Benjamin Gilbert —
Virtualization From Below —
June 11, 2014, 12:40 AM
After a recent
yum upgrade on our RHEL 6 Workstation systems, we noticed that the mouse pointer was no longer visible in certain Olive virtual machines. The pointer still worked (hovering, clicking, and dragging all functioned properly) but, with no direct visual feedback, it was difficult to use the mouse. This effect only occurred on VMs with paravirtualized display (QXL) support -- so, Scientific Linux, but not Windows 3.1.
After some tinkering, we discovered that the problem went away if we forced VMNetX to check for software updates at startup, or if we touched one of VMNetX's Python source files. We didn't have to modify the file to fix the problem -- just update its timestamp so Python would regenerate the bytecode.
So, what happened?
tl;dr: SpiceChannel overrides the GObject
connect(...) method for something completely different, so we used
channel.connect_object('open-fd', ..., channel). This triggered a long-standing refcounting bug in PyGObject, so when the Python GC happened to run during SPICE channel setup, our
open-fd handler ended up receiving a half-destroyed PyGObject.
How we use SPICE
VMNetX uses the SPICE thin-client protocol in both its thick- and thin-client modes. (Thick-client mode just means that the VM executes on the same computer as the user interface.) A SPICE session actually consists of several TCP connections: a "main channel", plus individual channels for display data, audio playback, keyboard/mouse input, cursor updates, and so on.
VMNetX uses the spice-gtk widget as its SPICE viewer. By default, spice-gtk will initiate TCP connections for the channels within a session; the programmer just supplies the remote hostname, port number, and password. Like the venerable VNC protocol, SPICE assumes that every remote thin-client session will listen on a different host/port pair, so there is no mechanism within the protocol for selecting a particular remote session.
Thus, if we used only SPICE's built-in infrastructure, the VMNetX thin-client server would have to open a separate listening port for every QEMU process running a VM; this causes issues with port number reuse and firewall configuration. To avoid these problems, we handle connection setup ourselves: VMNetX connects to a single well-known TCP port and sends a "token" which specifies a particular VM running on the server. If the server accepts the token, we launch the normal SPICE protocol over the TCP connection, with the thin-client server forwarding TCP traffic to the appropriate backend QEMU process.
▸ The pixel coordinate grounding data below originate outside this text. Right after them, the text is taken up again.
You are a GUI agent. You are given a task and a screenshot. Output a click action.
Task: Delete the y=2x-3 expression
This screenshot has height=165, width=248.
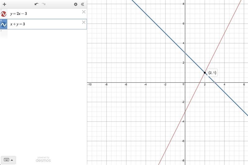click(84, 12)
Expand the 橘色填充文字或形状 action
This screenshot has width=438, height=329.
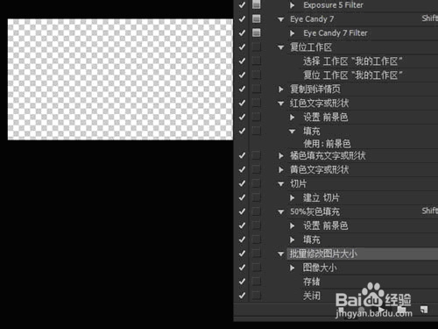tap(281, 155)
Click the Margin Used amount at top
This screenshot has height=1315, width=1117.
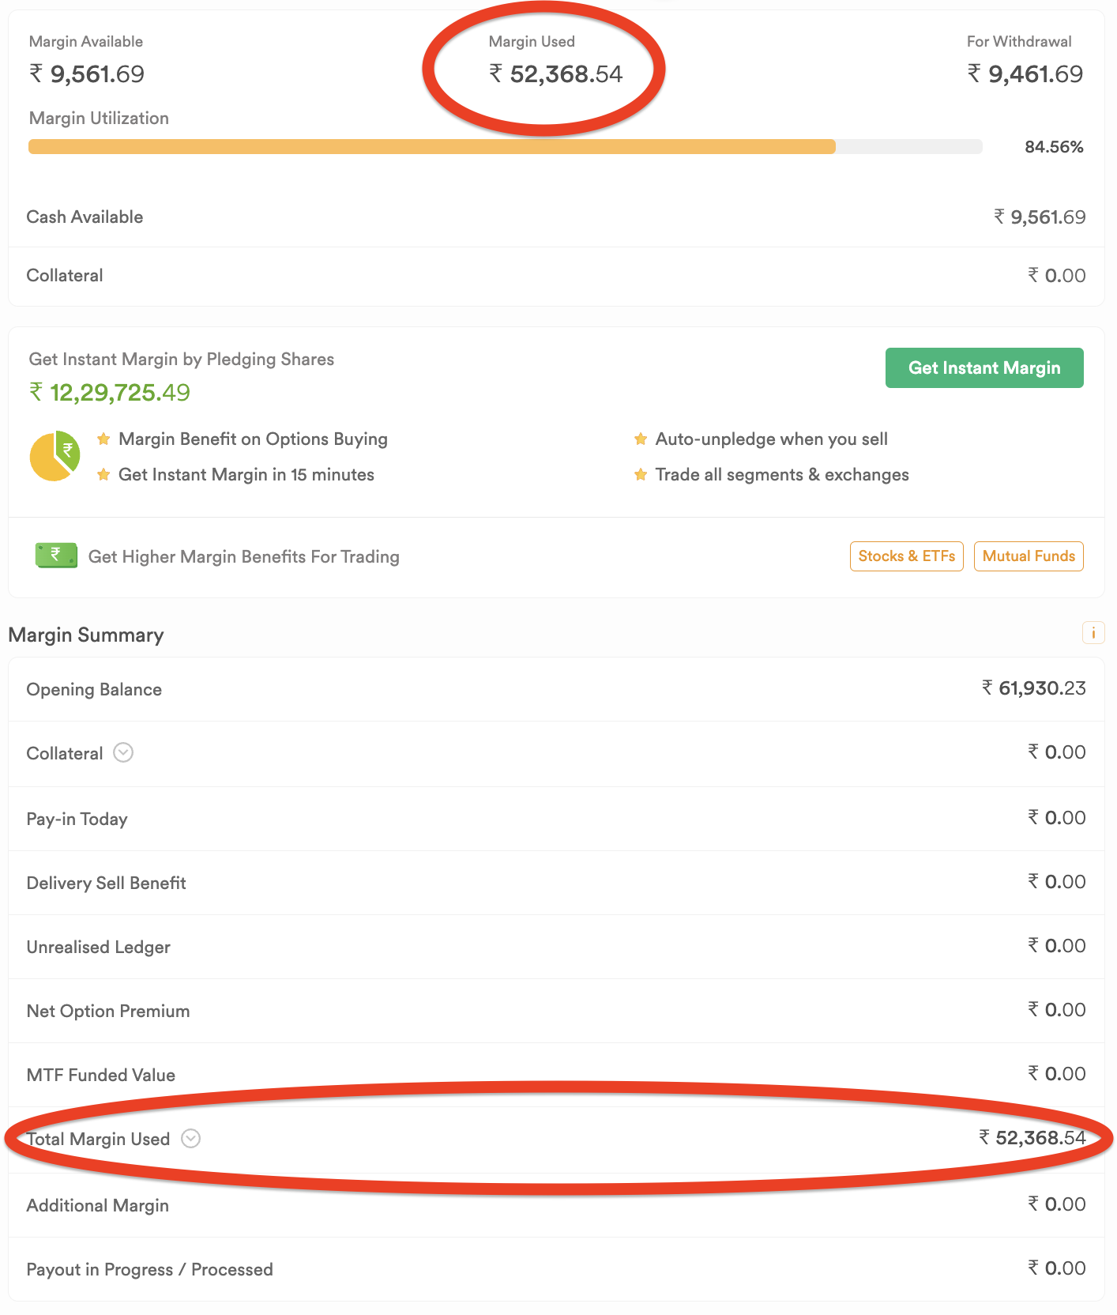(x=556, y=74)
This additional handshake means that we cannot use spice-gtk's automatic connection setup. Instead, we ask spice-gtk to signal us when it wants to establish a TCP connection. We initiate the connection ourselves and pass its file descriptor back to spice-gtk. While this additional step is only necessary for thin-client mode, it is also executed in thick-client mode.
spice-gtk is written in C and uses the GObject framework to expose an object-oriented API to application code. We use it from Python via the PyGObject binding library. In order to make a GObject accessible from Python, PyGObject creates a Python proxy object which exposes the object's methods and properties as Python bound methods and properties. Thus, in Python, a SpiceChannel is actually two objects which reference each other:
The Python object holds a strong reference (A) to the GObject, and the GObject holds a weak reference (B) to the Python object. The weak reference allows a holder of the GObject to recover the Python object, if it still exists, but does not prevent the Python object from being destroyed.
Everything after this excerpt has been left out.